### Work instructions
Pull out each line of the data below that contains the word "height".

--- start Records to use ---

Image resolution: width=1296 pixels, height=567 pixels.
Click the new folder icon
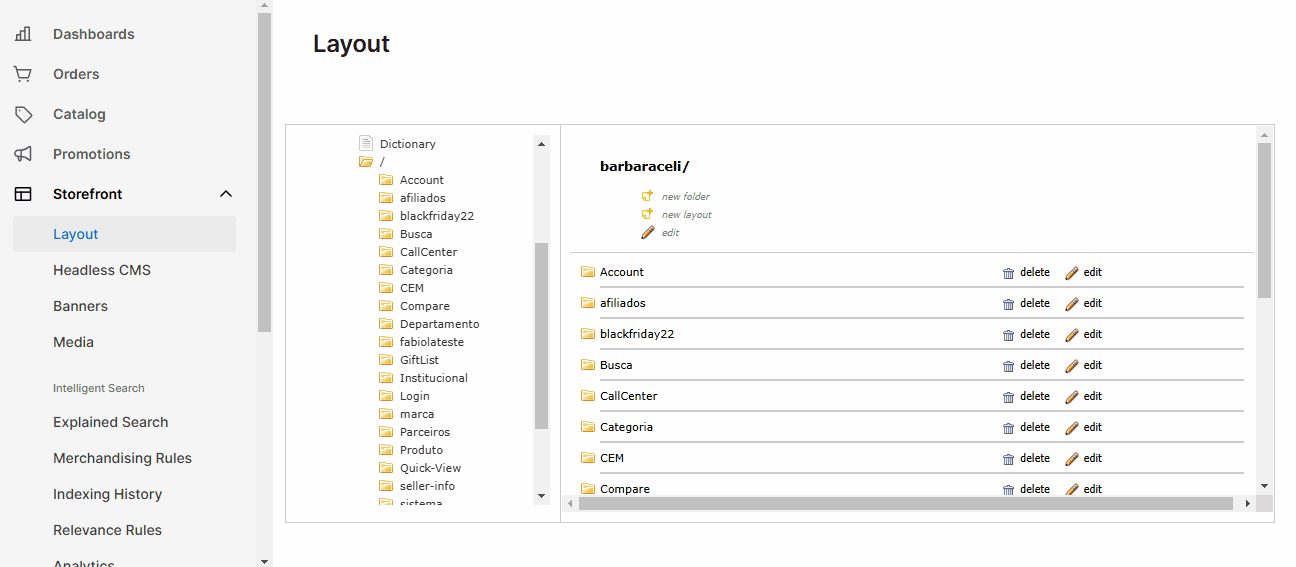point(647,196)
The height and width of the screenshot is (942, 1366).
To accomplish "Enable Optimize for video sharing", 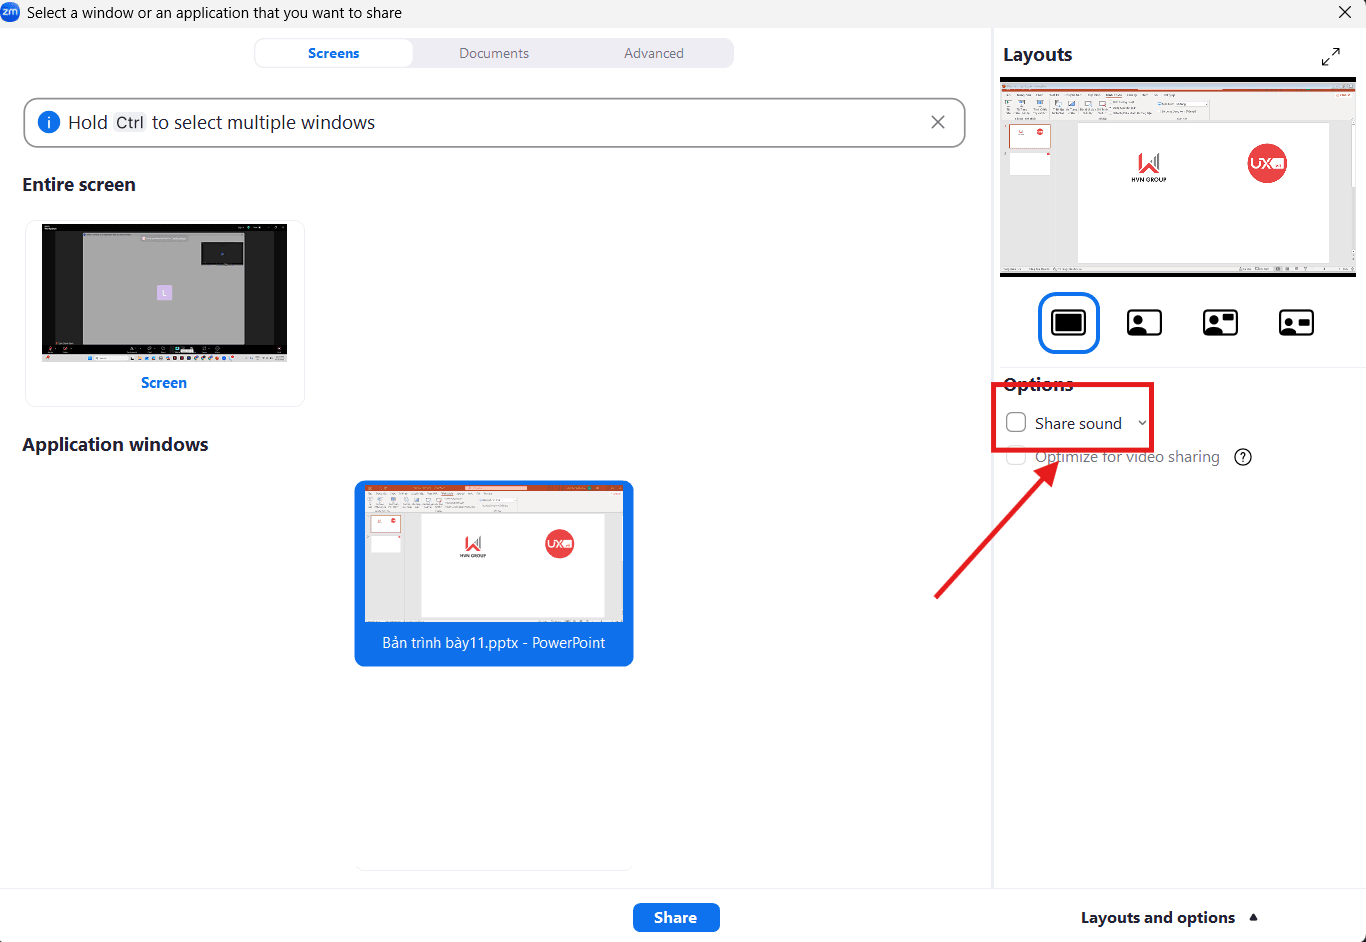I will (1015, 455).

--- end Records to use ---

### Correct output
Image resolution: width=1296 pixels, height=567 pixels.
The height and width of the screenshot is (942, 1366).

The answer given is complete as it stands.